I learnt that customer experience is the one of the most important part of my business, and even though I offer a great service in terms of quality babysitters, all the tools that a customer comes in contact with are also important. It’s my goal to make every customer’s experience better than the last.
Roby Zomer, CEO at MGC Pharma
A simple apology can go a long way towards helping connect with others and empathising with their situation. During my time in the Israeli military, I learnt the valuable lesson of being mindful of the words that you use and the impact of a simple apology, as well as being accountable if things go wrong.
In a high-level briefing, I witnessed an exhausted and nervous lieutenant giving his highest superiors a status report and accidentally transposing some very crucial numbers. The mistake was obvious to myself and everyone else in the room.
To my surprise, a four star general raised his hand and apologised, saying he had misunderstood and not heard the end of the report. He politely asked the lieutenant to repeat the last batch of numbers.
This was a humbling experience and amazing to see in the military, where instead of pointing out of a mistake, or issuing an immediate reprimand, there was a polite apology and a genuine interest in what the lieutenant had to say. This small but significant gesture was a remarkable way of putting this weary and nervous lieutenant at ease. The lieutenant was able to calm down and brief his superiors on key verifiable information as part of his report.

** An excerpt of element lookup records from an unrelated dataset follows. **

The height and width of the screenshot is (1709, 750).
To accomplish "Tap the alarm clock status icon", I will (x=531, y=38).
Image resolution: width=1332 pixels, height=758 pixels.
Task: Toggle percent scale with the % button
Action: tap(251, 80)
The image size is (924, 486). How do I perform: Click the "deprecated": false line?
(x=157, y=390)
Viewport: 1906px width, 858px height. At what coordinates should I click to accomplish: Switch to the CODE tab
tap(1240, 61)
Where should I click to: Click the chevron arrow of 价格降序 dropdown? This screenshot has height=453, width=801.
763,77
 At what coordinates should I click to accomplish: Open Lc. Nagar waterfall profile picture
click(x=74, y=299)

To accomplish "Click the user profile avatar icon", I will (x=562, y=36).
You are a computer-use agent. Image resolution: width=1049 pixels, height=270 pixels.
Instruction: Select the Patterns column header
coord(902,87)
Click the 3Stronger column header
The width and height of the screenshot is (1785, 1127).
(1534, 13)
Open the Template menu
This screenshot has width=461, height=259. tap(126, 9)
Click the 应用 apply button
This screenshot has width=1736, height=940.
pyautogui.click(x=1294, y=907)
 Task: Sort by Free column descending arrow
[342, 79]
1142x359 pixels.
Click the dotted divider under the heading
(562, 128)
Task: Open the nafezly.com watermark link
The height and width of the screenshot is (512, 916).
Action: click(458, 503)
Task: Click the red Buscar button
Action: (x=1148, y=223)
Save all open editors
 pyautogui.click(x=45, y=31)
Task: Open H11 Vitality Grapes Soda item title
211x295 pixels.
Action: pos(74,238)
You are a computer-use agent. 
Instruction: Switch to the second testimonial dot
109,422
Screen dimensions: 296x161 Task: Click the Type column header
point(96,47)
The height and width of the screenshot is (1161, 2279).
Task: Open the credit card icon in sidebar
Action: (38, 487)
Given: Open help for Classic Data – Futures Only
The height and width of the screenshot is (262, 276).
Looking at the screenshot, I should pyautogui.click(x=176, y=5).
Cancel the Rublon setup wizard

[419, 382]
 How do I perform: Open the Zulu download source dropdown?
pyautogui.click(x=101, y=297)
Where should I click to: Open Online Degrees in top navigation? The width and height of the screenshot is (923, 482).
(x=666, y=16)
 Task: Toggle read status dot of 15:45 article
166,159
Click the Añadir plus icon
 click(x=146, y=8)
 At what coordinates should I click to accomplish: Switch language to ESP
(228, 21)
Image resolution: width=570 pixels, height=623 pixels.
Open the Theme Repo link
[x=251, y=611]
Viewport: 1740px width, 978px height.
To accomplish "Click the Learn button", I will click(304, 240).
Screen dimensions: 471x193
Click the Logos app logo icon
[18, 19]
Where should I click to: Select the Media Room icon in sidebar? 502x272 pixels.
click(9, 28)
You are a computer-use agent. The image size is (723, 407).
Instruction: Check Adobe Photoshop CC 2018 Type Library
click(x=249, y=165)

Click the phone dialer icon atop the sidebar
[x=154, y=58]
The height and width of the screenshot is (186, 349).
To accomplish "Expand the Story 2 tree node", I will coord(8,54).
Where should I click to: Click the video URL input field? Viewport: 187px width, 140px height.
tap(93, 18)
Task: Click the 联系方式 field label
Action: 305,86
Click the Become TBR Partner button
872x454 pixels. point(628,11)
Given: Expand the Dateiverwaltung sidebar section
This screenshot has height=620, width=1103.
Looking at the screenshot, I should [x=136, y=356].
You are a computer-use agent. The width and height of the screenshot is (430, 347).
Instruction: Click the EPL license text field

I learned an important lesson that day, one which I have done my best to instil in the corporate culture at MGC and other places where I have worked — our choice of words is important, and our ability to communicate even more so. Sometimes, an “I’m sorry”, even if it’s taking ownership or responsibility for something you haven’t done, can be a simple way of putting others at ease.
And it’s no surprise that people at ease do better business and get better results.
It’s important to remember that a simple apology is not one that relieves you of any responsibility, rather it represents taking on that responsibility, an acknowledgement that something has gone wrong somewhere and it will be addressed and fixed. Saying the words is never enough, action is crucial to make any apology worthwhile.
Richard Kimber, CEO and Co-Founder of Daisee
The best form of apology is to learn from your mistakes to ensure that you don’t repeat them. Throughout the years, I’ve had to travel for work and in the process I’ve missed several important family milestones.
I have since sought to adapt my approach, accepting that work never goes away but milestones in your personal life matter — you can rarely repeat them.
Short-term apologies won’t wash if you continue to make the same mistakes. I now prioritise the things that matter. Family comes first. I continue to work hard but schedule travel so that at the weekends I can be at home with the people that are most important to me.
Robbie Sampson, CEO of OrbitRemit
One time we sent an email to our customer base and instead of a salutation with individual or personal names we called everyone “Robbie”.
We immediately realised what happened and put together an email apologising for the oversight. But instead of just doing a traditional apology email we kept it true to brand by making it funny and sympathetic, leading with comments like “we’ve all started our days badly”.
In keeping our apology humourous – and human – we had an incredibly positive response from our customers who appreciated the way we owned up to our mistake in a relatable way.
The biggest thing we’ve learned is when you make a mistake you need to confront it head on and act fast. But it’s also important to keep things fun where possible, and provide a personal, real touch in resolving any issue.
At OrbitRemit we want our customers to know we’re on their side, and giving them a genuine, human response in any situation is part of how we operate.